The problem is not the buildings but the collections. They are truly wonderful, but the Egyptian Collection seemed to present several problems. Some of this is due to the fact that the Neues contains other collections as well, which are well marked, and some of which are still in study, as they admitted. In the midst of a court largely dominated by Egyptian stone tombs there were two Christian sarcophogai and a chist tomb. The explanation was that these monuments were provided for contrast, and to make a broader statement about how cultures have expressed life after death. Lame - they just didn't be long there.
The Egyptian holdings are stunning:
As a young boy I read a book about the "heretic king" Ahketaten, and was fascinated by him. The collection has a great deal of Amarna, his new capital on the Nile. So I enjoyed that very much. It was delightful to swim in all of the examples of a culture that had been cultivated for so many centuries, and to see its twists and turns as well.
The audio guides were very helpful, but the signage was minimal at best - nothing like the information lavished upon the visitor to the British Museum. The beauty and the history made you want to know more. There are other collections at the Neues, such as a papyrus collection (some of which is accessible to the public through a unique storage system), a small collection of Roman and Greek artifacts (most notable are the findings of Schliemann at Troy - more about this later), along with some medieval materials. There is a prehistory section, some of which is still in study.
There is another message, however, at the Neues, and one squarely confronts it upon opening the front door. The museum's other message is about the building itself, and David Chipperfield's reconstruction of the building. Unlike the Altes Nationalgalerie, where one has to search for evidence of the war (it's in a side gallery on the second floor), here the evidence is everywhere. The main staircase was not restored, nor were many of the rooms. Bits of plaster and decoration survive in small and in larger instances, but one is certain that the building underwent serious damage. One wonders to whom the message is directed. Is it a constant reminder to the German people about consequences, or is a message to the Allies? Perhaps it is both.
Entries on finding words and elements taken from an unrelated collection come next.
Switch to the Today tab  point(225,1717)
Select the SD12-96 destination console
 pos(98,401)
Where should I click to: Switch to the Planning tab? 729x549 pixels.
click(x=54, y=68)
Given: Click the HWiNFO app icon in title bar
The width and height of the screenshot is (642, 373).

There is another quite poignant message, as well, and there is no mistaking the recipient. Several notations were made about articles that were taken by the Red Army, most especially the "Trojan gold" which was specifically targeted by the Red Army, and is now in display in the Pushkin Museum. I've seen similar notices in my travels (in Prague about the armies of Gustavus Adolphus, in London in defense of the Elgin Marbles, and others). This wouldn't be the last experience that we would have here in this regard.
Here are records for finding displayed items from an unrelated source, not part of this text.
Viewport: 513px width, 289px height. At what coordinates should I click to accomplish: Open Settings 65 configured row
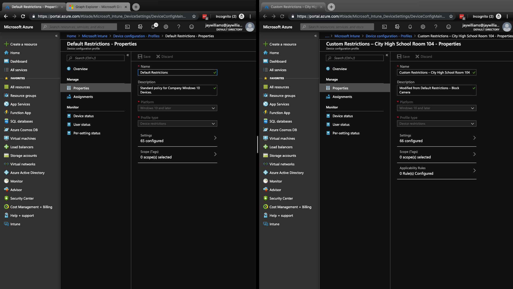point(177,138)
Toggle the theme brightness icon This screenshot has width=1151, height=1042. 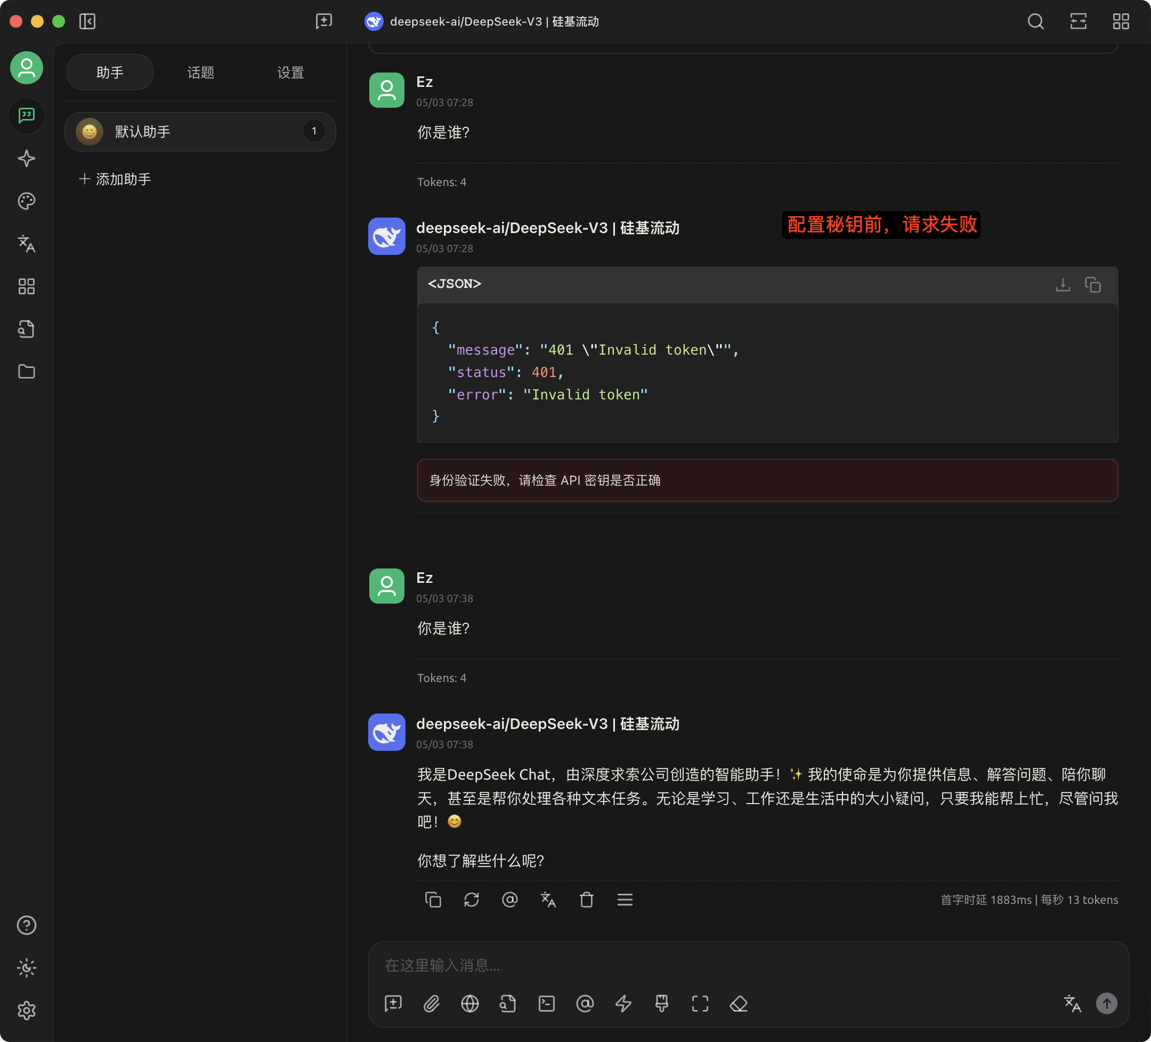tap(26, 968)
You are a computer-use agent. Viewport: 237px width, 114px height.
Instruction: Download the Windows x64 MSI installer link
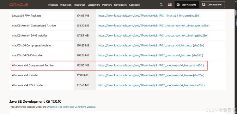click(x=146, y=85)

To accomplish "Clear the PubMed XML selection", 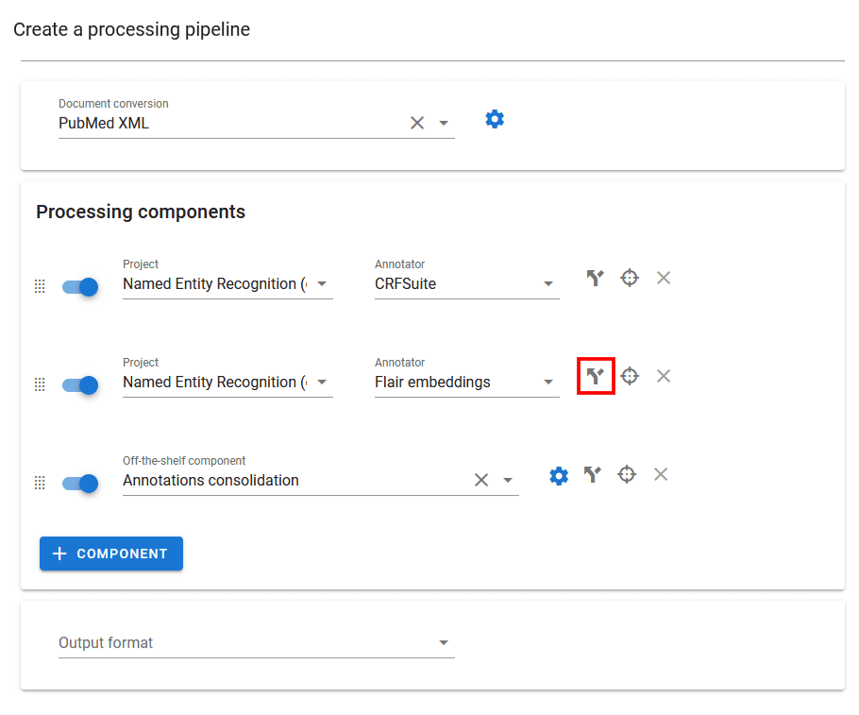I will tap(417, 123).
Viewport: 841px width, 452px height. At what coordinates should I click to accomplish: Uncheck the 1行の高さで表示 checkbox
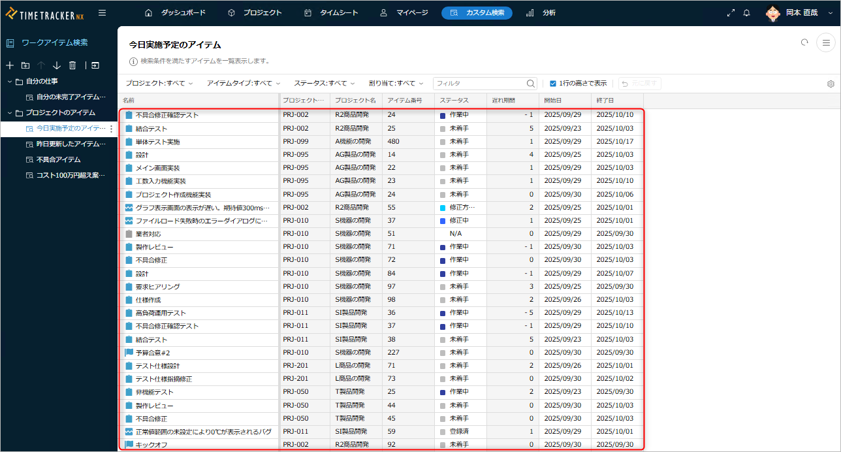[x=553, y=84]
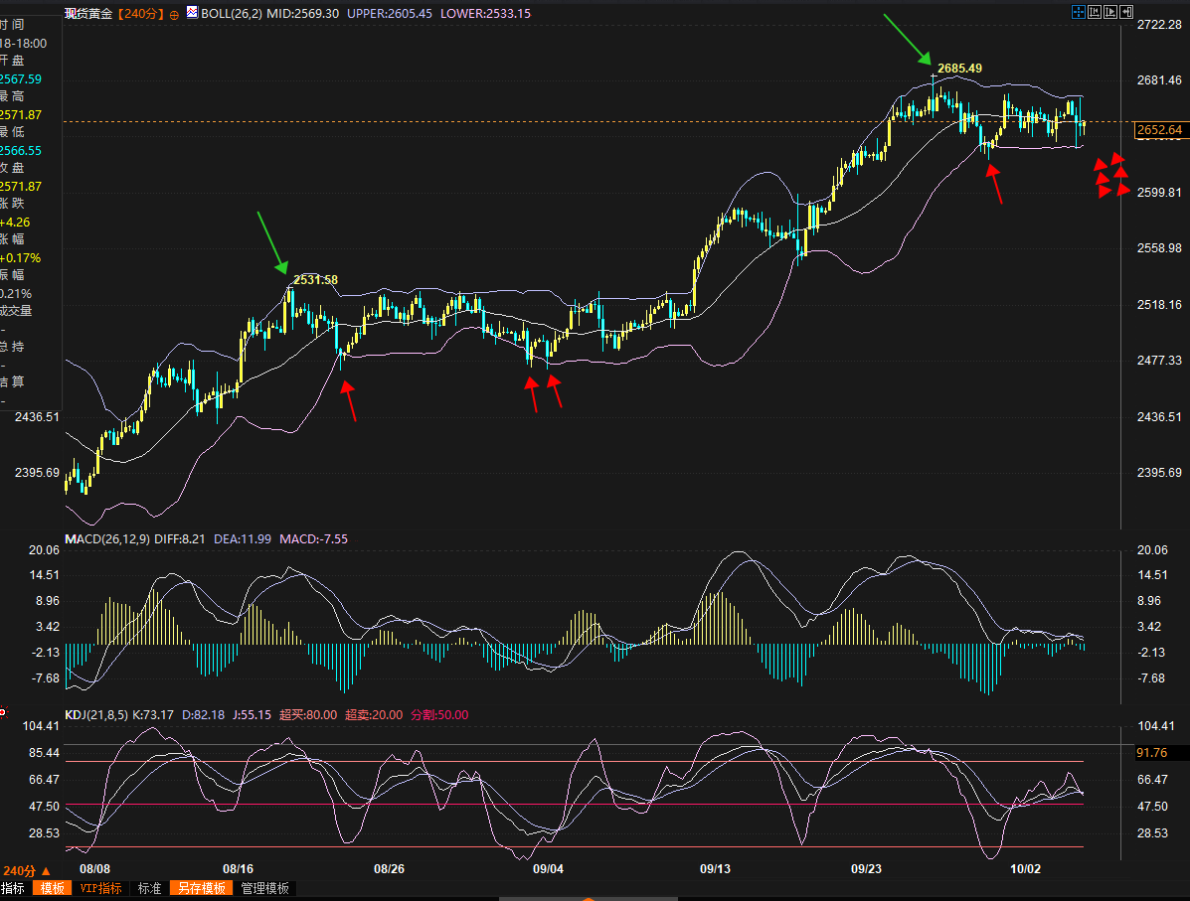The image size is (1190, 901).
Task: Click the MACD(26,12,9) indicator title
Action: [108, 539]
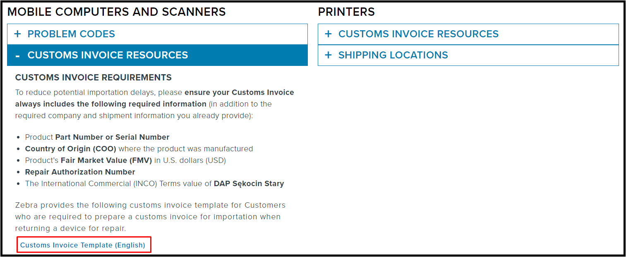626x257 pixels.
Task: Select the Mobile Computers and Scanners heading
Action: click(117, 12)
We are tired after all of that. It is more than the mind can take in. We go to the S Bahn and take our usual ride to Tiergarten. The little restaurant under the tracks, Tiergarten Quelle, looks like a dive, but our hotel hostess recommends it to us. Once inside we notice that it is very busy, and their are no tables. A fellow guest at the hotel notices and motions that we should join them, which we do. They are involved in a family dinner, so there is no cross talk, but how nice.